In terms of implementation, HStreamDB adopts a key-range-based sharding mechanism, where all shards under a stream share a key space, each shard belongs to a continuous subspace (key range), and the expansion and contraction of shards correspond to the splitting and merging of subspaces. With this new design, the scaling of shards will be fast and more controllable without causing inefficiencies or affecting data order due to the redistribution of old data, which is also how transparent sharding manages the shards.

These improvements on the sharding model will be included in the upcoming v0.9 release (the control over partition splitting and merging have not been supported yet).

HStream IO Updates

HStream IO is the built-in data integration framework for HStreamDB, composed of source connectors, sink connectors and the IO runtime. It allows interconnection with various external systems and empowers more instantaneous unleashing of the value of data with the facilitation of efficient data flow throughout the data stack.

Following the support of the CDC source for multiple databases last month, we added sink connector support for MySQL and PostgreSQL this month with improvements and enhancements on the embedded IO runtime in connector parameter checking, configuration document generation, and task security exit. SQL shell now also provides commands to facilitate the creation and management of IO tasks via the CLI:

HStream MetaStore

Currently, HStreamDB uses Zookeeper to store metadata of the system, for example, information about task assignment and scheduling, which brings some extra complexity to the deployment and operation of HStreamDB, such as JVM reliance for deployment, and separate management on Zookeeper clusters.

For this reason, we plan to remove the dependency of HStreamDB on Zookeeper and introduce a dedicated HStream MetaStore component (HMeta for short), which will provide a set of abstract metadata storage interfaces, and theoretically, we can implement it based on multiple storage systems. We are developing a default realization of the interface based on RQLite. RQLite is developed based on SQLite and raft in Golang and is very lightweight and easy to deploy and manage.

Development of HMeta is still ongoing.
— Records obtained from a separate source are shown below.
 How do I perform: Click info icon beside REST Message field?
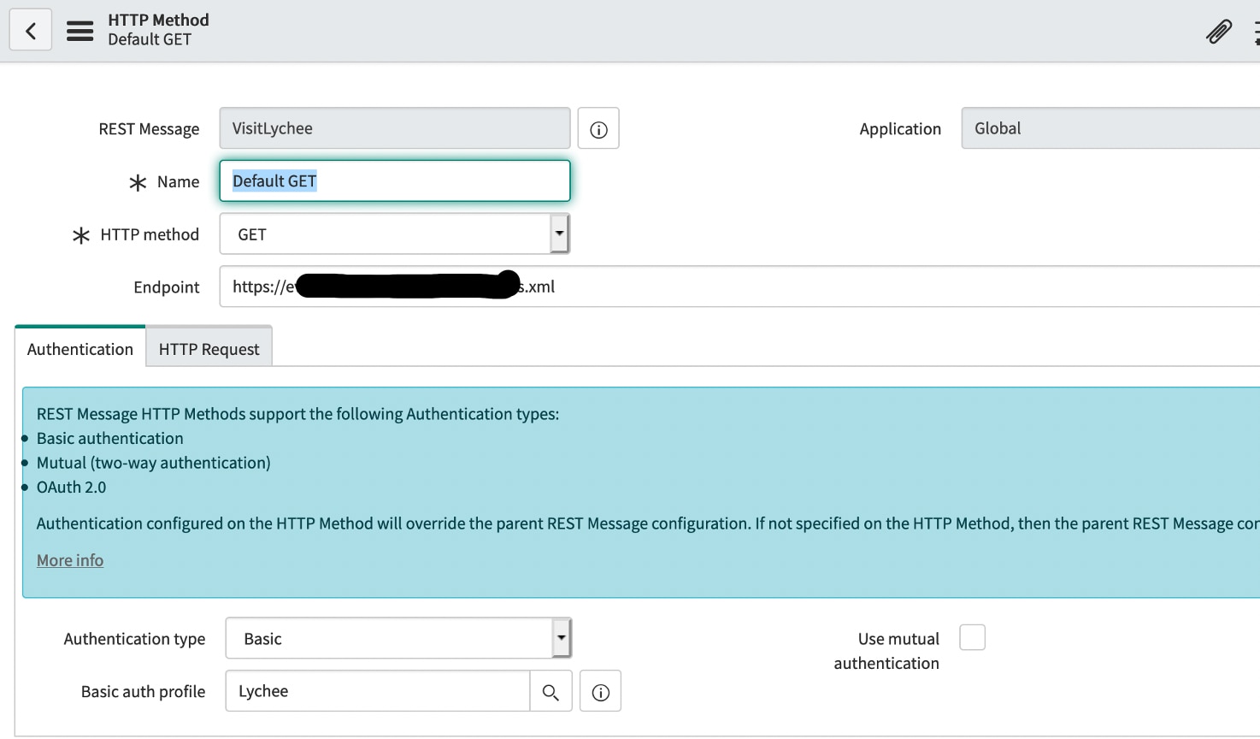click(x=598, y=129)
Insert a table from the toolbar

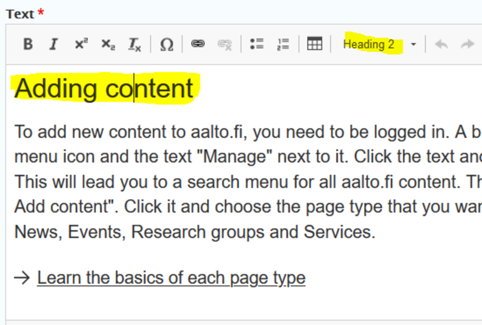click(315, 44)
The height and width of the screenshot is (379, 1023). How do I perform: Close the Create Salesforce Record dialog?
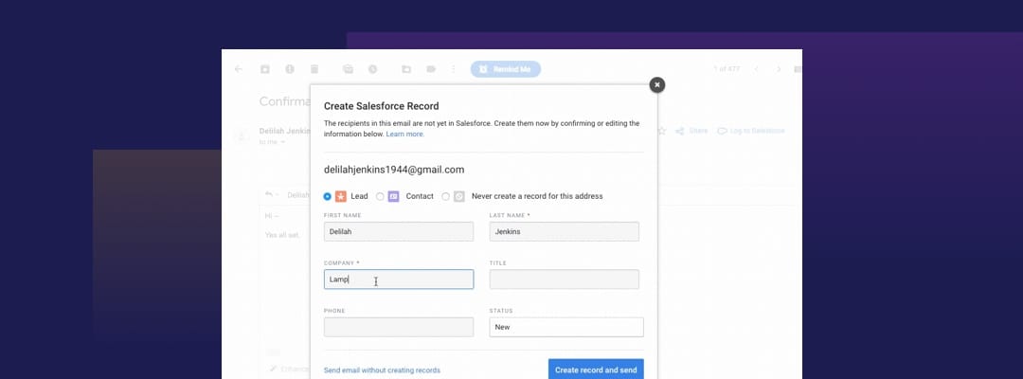(657, 85)
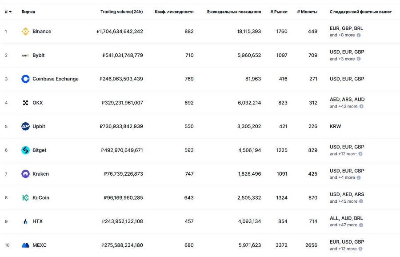Sort by Еженедельные посещения column header
Image resolution: width=400 pixels, height=257 pixels.
(x=234, y=12)
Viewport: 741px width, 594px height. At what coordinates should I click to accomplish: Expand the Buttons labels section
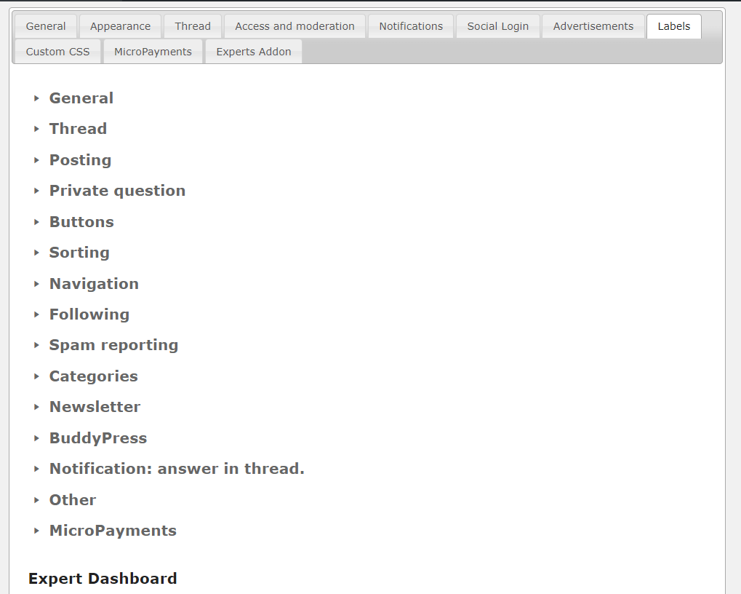81,222
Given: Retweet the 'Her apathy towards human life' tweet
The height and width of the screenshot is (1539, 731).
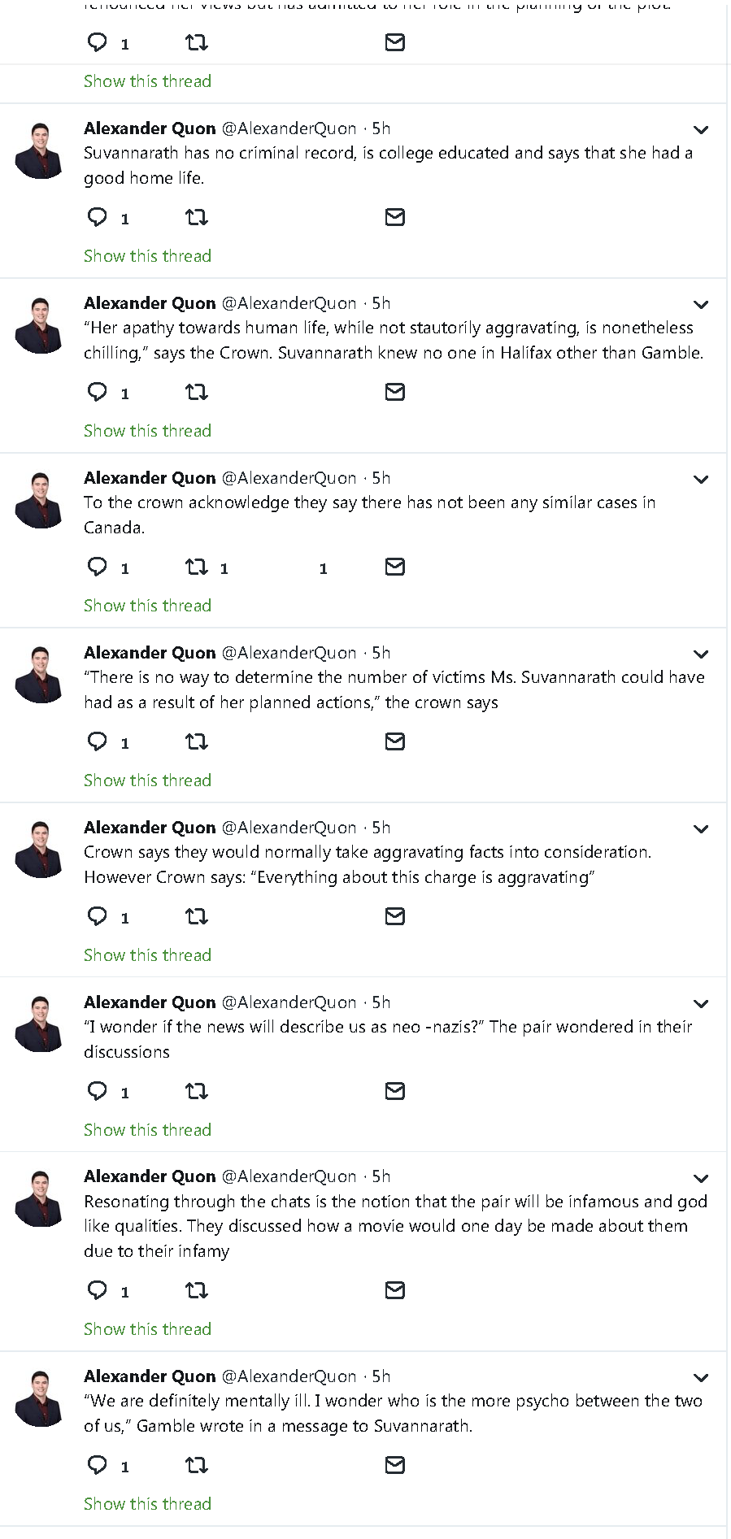Looking at the screenshot, I should pyautogui.click(x=197, y=392).
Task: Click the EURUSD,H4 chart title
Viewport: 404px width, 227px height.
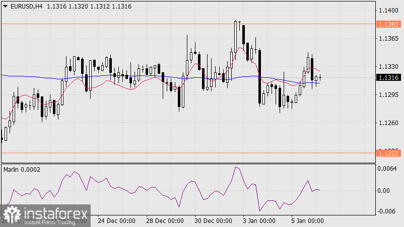Action: 26,6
And as mentioned in our previous newsletter, the new clustering mechanism for HServer no longer relies on Zookeeper, and this month we have migrated the EpochStore from HStore to HMeta. We will not include this feature in the upcoming v0.9 release. It needs more testing, and we plan to release it in v0.10.

Client updates

As for the updates on the client end, for example, hstreamdb-java, the main changes include:

createStream can now specify the initial number of partitions
Added listShards method
producer and bufferedProducer are adapted to the new partitioning model
Reader class added, which can be used to read any partition

Support for v0.9 will be included for clients in other languages (Golang, Python).

Others

Some other notable features completed this month include:

Add advertised-listeners configuration for HServer, which is used to solve the problem of external client access to HStreamDB when HStreamDB is deployed in complex network environments.
Improvements on the bootstrap process for HServer cluster